難病の前社長がFC岐阜に提言「今こそ育成型クラブに舵を切るべき」 (2ページ目)
FC岐阜は前編で書いたように、毎年残留争いを演じて来ました。そのため監督・コーチも次々と変わるのに加えて、残留のために夏の補強で選手を入れるといった、急場しのぎをずっと繰り返し、落ち着く期間が全くありませんでした。
昨シーズンまでFC岐阜に5年間在籍して現役を引退した難波宏明氏は、今シーズンからFC岐阜のアンバサダーに就任して、試合や各種イベント等に参加してサポーターとふれあいの場を持っています。また、私の社長在任中にプレーしていた美濃加茂市出身である益山司氏は、現役引退後、FC岐阜の小学生向けのスクールコーチに就任して、未来のFC岐阜を背負うかもしれない子供たちを指導しています。FC岐阜のチームドクター及びトレーナーは、JFLの頃から10年以上クラブを支え続けてくれています。このように、選手だけでなくチームスタッフも岐阜県にゆかりの深い方が増えれば増えるほど、FC岐阜はより強くなると思います。
私が社長になる前の社長人選の条件は3つありました。①経営経験がある。②スポーツ・エンタテインメントに深い知識・経験がある。そして最も重要な条件は③岐阜県出身、でした。
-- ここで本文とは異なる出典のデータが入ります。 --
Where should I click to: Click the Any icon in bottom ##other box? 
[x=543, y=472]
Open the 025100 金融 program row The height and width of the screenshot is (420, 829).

岐阜県以外のクラブだったとしたら、私はこれほどやりがいを持って社長業務を出来なかったと思います。また、スポンサーも私が岐阜県出身だったからこそ、耳を傾けてくださった部分も大きいと思います。それほど岐阜県出身ということは重いのです。
FC岐阜はJ3に降格したことで、ようやく残留争いから解放されました。J3以下に降格することは、現在のレギュレーションではありません。よく、1年でJ2に戻れなかったら終わりだ、という声を耳にします。事実、数年間J2に戻れていないクラブはいくつもあります。しかしながら、批判を覚悟で申し上げますが、私は無茶をしてまで1年でのJ2復帰を望んではいません。
順位を気にせず戦えるJ3だからこそ出来る育て方があると思うのです。今こそFC岐阜は『育成型クラブ』に思い切って舵を切るべきだと思います。コンサドーレに限らず、多くのクラブが地元出身選手にこだわり、育てていることだと思います。その流れこそが、地元民の選手愛を深め、ひいてはJリーグの裾野を広げ、Jリーグ全体の発展につながると私は信じています。
FC岐阜、腰を据えて来シーズンは戦ってください。もう失うものは何もありません。『オール岐阜体制で、我が子のようにFC岐阜を支える!』。これが、サポーター、スポンサー、岐阜県民の総意だと思います。J1を狙えるクラブとなってJ2に帰ってきてください。
待ってます!
【Profile】
恩田聖敬(おんだ・さとし)
1978年生まれ。岐阜県出身。京都大学大学院航空宇宙工学専攻修了。新卒入社した上場企業で、現場叩き上げで5年で取締役に就任。その経験を経て、Jリーグ・FC岐阜の社長に史上最年少の35歳で就任。現場主義を掲げ、チーム再建に尽力。就任と同時期にALS(筋萎縮性側策硬化症)を発症。2015年末、病状の進行により職務遂行困難となり、やむなく社長を辞任。翌年、『ALSでも自分らしく生きる』をモットーに、ブログを開設して、クラウドファンディングで創業資金を募り、(株)まんまる笑店を設立。講演、研修、執筆等を全国で行なう。著書に『2人の障がい者社長が語る絶望への処方箋』。2018年8月に、気管切開をして人工呼吸器ユーザーとなる。私生活では2児の父。
※ALS(筋萎縮性側索硬化症)とは、手足・のど・舌の筋肉や呼吸に必要な筋肉がだんだん痩せて、力がなくなっていく病気。 最終的には自発呼吸ができなくなり、人工呼吸器をつけないと死に至る。 筋肉そのものの病気ではなく、筋肉を動かし、運動をつかさどる神経が障害を受け、脳からの命令が伝わらなくなることにより、力が弱くなり筋肉が痩せていく。その一方で、体の感覚や知能、視力や聴力、内臓機能などはすべて保たれることが普通。発症は10万人に1人か2人と言われており、現代の医学でも原因は究明できず、効果的な治療法は確立されていない。日本には現在約9000人の患者がいると言われている。